Extremely Specific Wedding Dress Code That Bans Sequins, Black, & Shoulders Divides The Internet


A bride-to-be has been roasted online for her “ridiculous” dress code, sparking a spicy debate as to whether it’s okay to treat your guests like children at a private school.

Someone who was *not* actually invited to her wedding shamed her in the infamous Facebook group ‘That’s It, I’m Wedding Shaming‘ — a group that will make you loathe the idea of ever having a wedding, TBH.

“When in the hell did we start telling guests what to wear?” the woman asked.

“This is utterly ridiculous and if I received this invitation, it would go directly into the bin.”

The invite in question read:

“Dress code: Formal (non-black tie) wear. Suits (preferably dark blue or dark grey, no tuxedos), ties, and dress shoes for men. No need to get creative,” she said, adding that linen is not the vibe and guests should wear “traditional fabric” for the actual wedding.

wedding dress code screenshot
Image via Facebook/That’s It I’m Wedding Shaming

It also listed similarly strict dress requirements for women:

“For women, tea-length dresses are great. Knee-length also works, but make sure it is not too casual (no summer floral dresses, for example) and floor length is fine but make sure it is not an evening gala gown. Avoid any outrageous necklines, cut-outs or sparkles.

“The idea is to be formal and glam, but not like you are on the way to a black-tie gala. Solid jewel tones generally work better than florals. No black please!”

The dress code concluded with the “most important” bit.

“Most importantly, please make sure to cover your shoulders and back with a cardigan or light scarf!”

The invite divided readers and honestly, without further context clues it’s pretty hard to make a judgement here.

Some aspects of the dress code, like the “traditional fabric” and coverage of shoulders/cut-outs could be for religious or cultural reasons, as some readers pointed out.

“They could be getting married in a church, mosque, or synagogue – where this is a requirement. I would rather an invite tell me this than show up and not have known. Telling people gives people the opportunity to RSVP no if it’s an issue,” one user wrote.

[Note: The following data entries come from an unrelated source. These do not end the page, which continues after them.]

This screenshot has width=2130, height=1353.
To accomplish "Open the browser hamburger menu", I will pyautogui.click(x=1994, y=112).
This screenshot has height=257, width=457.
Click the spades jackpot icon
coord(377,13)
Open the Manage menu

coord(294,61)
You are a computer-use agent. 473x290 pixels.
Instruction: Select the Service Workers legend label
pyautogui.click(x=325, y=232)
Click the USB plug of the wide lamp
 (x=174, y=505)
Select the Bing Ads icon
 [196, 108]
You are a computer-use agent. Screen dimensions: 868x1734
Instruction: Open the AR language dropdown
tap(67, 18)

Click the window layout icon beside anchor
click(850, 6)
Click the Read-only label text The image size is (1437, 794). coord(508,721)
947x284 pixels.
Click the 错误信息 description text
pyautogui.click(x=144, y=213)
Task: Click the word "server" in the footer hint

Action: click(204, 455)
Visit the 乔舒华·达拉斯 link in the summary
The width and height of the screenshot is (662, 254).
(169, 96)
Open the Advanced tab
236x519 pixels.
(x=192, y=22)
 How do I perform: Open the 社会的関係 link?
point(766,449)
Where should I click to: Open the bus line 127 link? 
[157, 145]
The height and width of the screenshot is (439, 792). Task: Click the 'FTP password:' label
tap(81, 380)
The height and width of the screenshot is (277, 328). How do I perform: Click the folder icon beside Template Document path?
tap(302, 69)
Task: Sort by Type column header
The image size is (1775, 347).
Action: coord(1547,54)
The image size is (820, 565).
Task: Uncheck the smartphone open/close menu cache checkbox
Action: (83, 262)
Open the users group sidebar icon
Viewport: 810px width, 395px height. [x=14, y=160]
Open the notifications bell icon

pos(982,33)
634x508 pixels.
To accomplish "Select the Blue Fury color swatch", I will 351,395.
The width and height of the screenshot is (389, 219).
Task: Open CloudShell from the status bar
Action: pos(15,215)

“The covering of the shoulders and back indicates that it’s potentially in a church or other religious venue where bare shoulders aren’t appropriate,” another added.

“I know I personally probably wouldn’t even think to bring something to cover my shoulders unless it was actually cold, and then I would feel terrible because I’ve unintentionally been disrespectful to the couple and their religion or culture,” a third said.

However, you’d assume that any guests attending the wedding (see: not the OP) would have other context clues such as the address of the wedding, or the values of the couple, to help inform whether there was a deeper reason behind these aspects of the dress code. Strangers in a snarky Facebook group, however, do not have the added context.

Others weren’t so kind, with many saying they would purposely go against the dress code.

“With this many rules I’d be tempted to show up in a black sequinned and sparkly full train dress, with a feather fascinator on top,” one said.

While the dress code certainly is, umm, specific, I would argue that it is still better than the alternative vague dress code.

As someone who regularly attends events, there is nothing worse than a vague dress code that always results in you being horrifically under or overdressed. Actually, I take that back because the only thing worse than that is seeing a dude rock up to a wedding in an unironed suit.

Anyway, if this story taught me anything, it’s that I’m glad I am suddenly glad to be perpetually single.